Ok so today was what I had marked as my official weigh in time. As you know I had hoped that I would hit the 100lb mark. I did not. I am still holding at 86 lbs. Am I disappoint? Yeah. At the same time I had anticipated this. I would have loved to hit that mark but I am ok cuz I know I have come a long way. I am doing it right. I am not doing the crazy fad, roller coaster stuff to lose it fast. These things I have learned do get it off fast but the rewards last about as long as it took to lose it and you are back where I was and with more weight too. I have been doing this for almost 18 months without and major set backs. I didn't put it on over night and it's not going to go away over night. I actually had someone the other day ask my if I had "the surgery". I smiled with a big smile and said"nope I did it all with hard work". I have had my bad days and bad weeks here and there but looking back I see how far I have come and it's good.

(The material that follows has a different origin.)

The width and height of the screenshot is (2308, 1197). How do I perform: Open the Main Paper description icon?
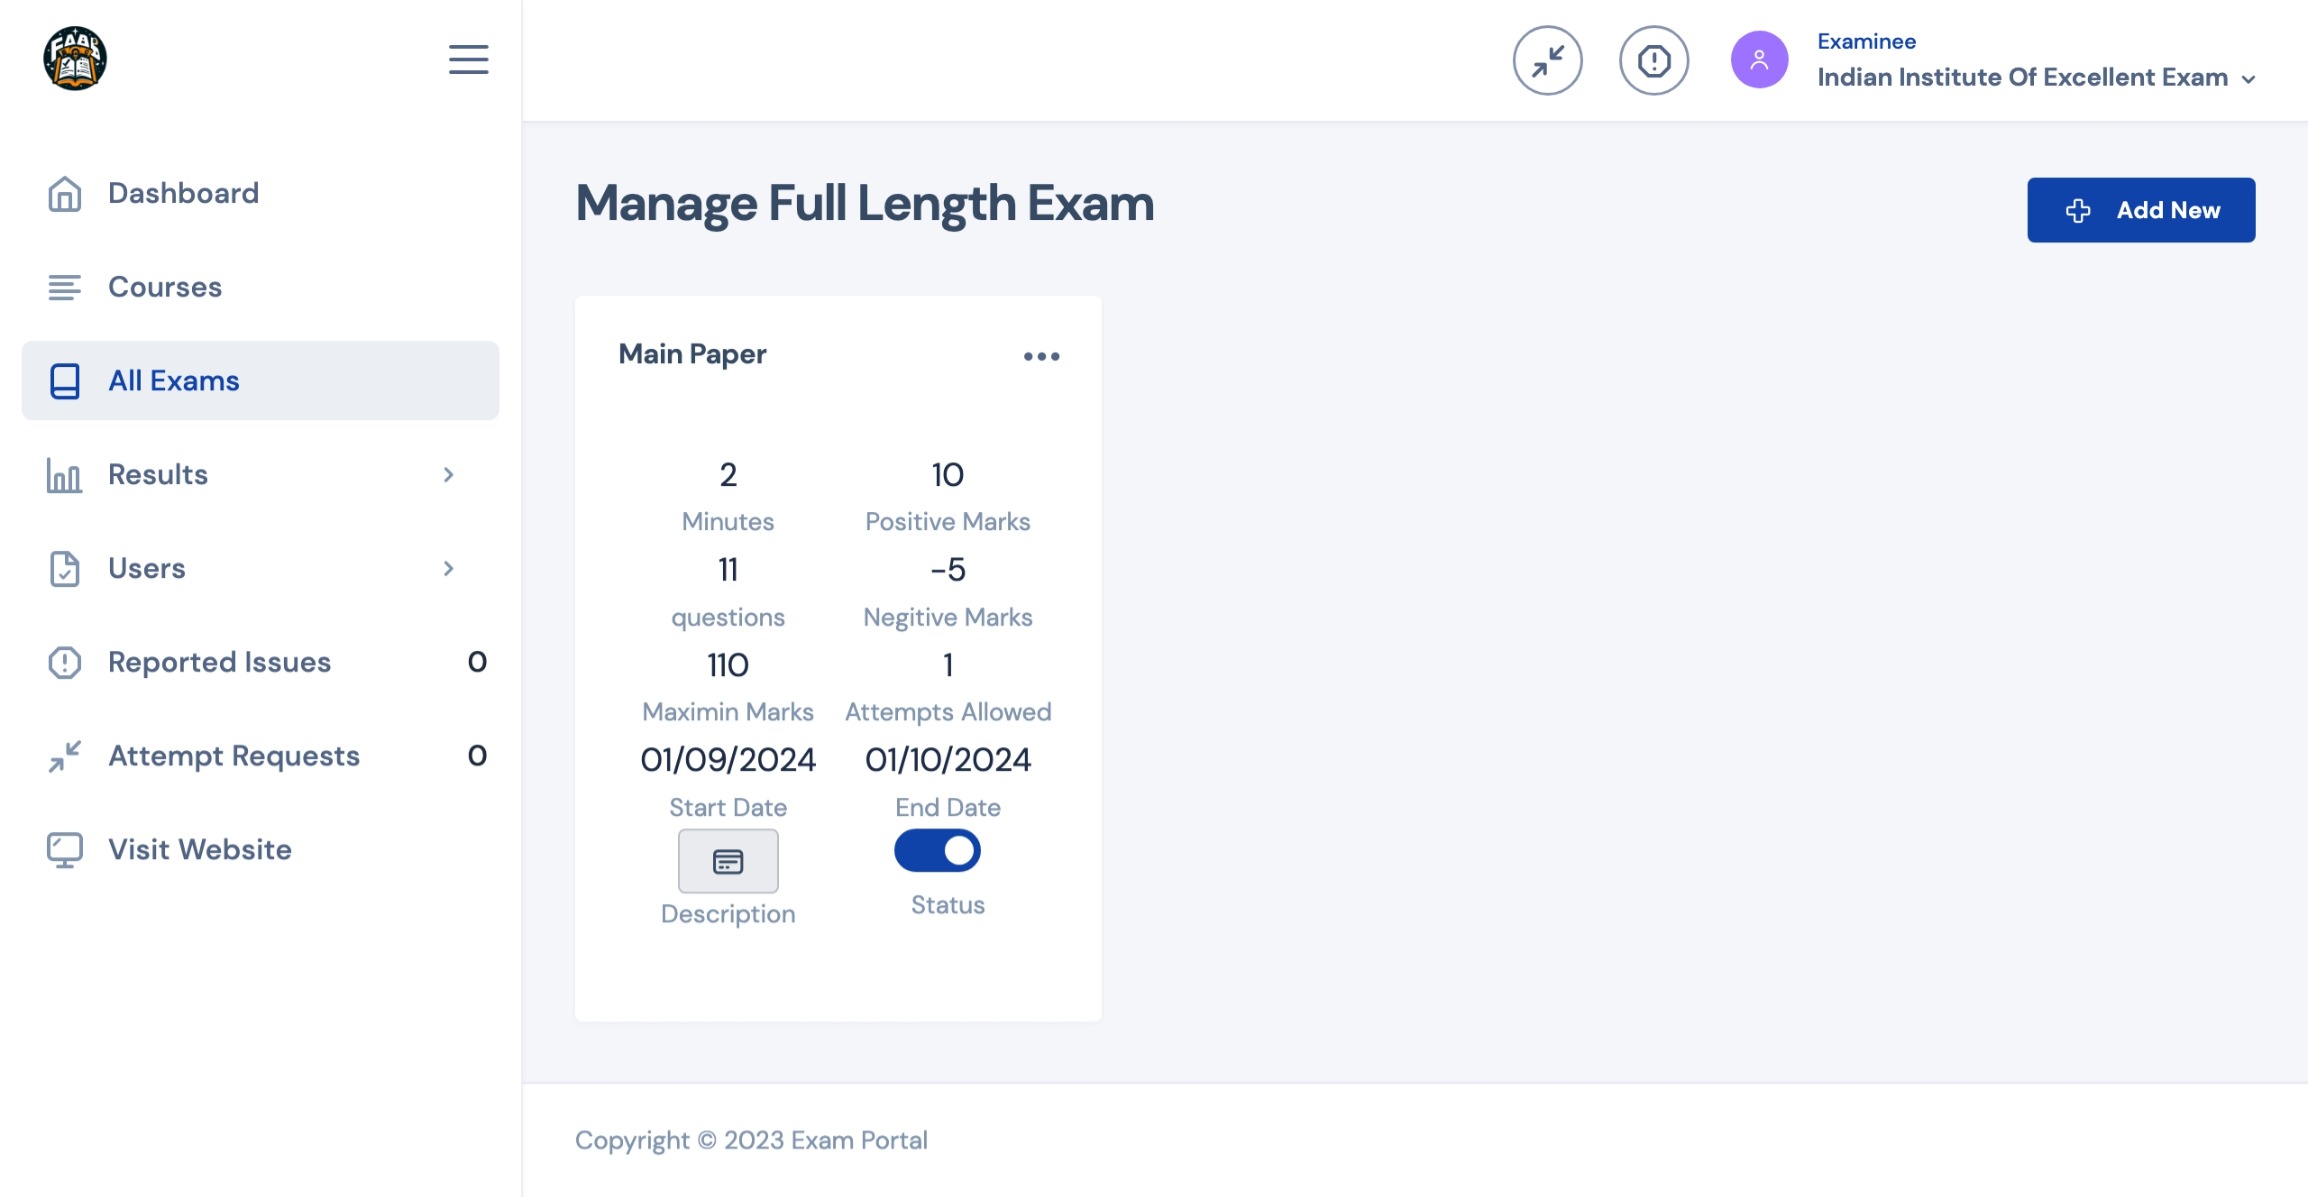(728, 861)
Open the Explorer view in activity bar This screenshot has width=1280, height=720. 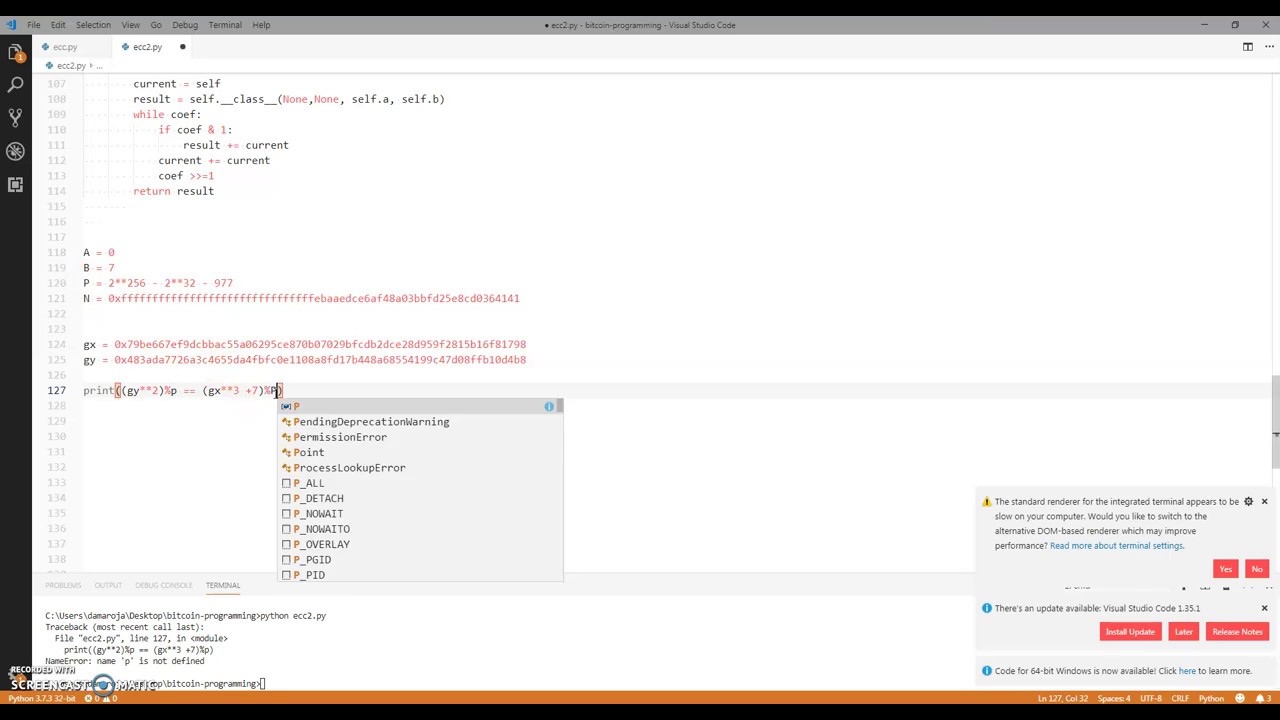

I will say this again I feel better than I have in a long time. The most frustrating part? I have no clothes that fit lol. All the clothes that I held on to till I lost weight now hang on me. I guess the good part of this means I am smaller than I have been in a long time. The down side is I need to go shopping and I am not a shopper, even though I don't HAVE to go to the plus sizIe to find something that fits :D
My kicker with Doc he fussed at me about my blood pressure. I have not felt this had been a problem since I had been losing weight. He reminded me there is a reason the call it "the silent killer". There are no real signs that it's a problem. So I will be a good girl and take my blood pressure meds for now. ok ok as long as he tells me I need to.
ok well I need to go try and find an excuse not to exercise ... you got any I can use?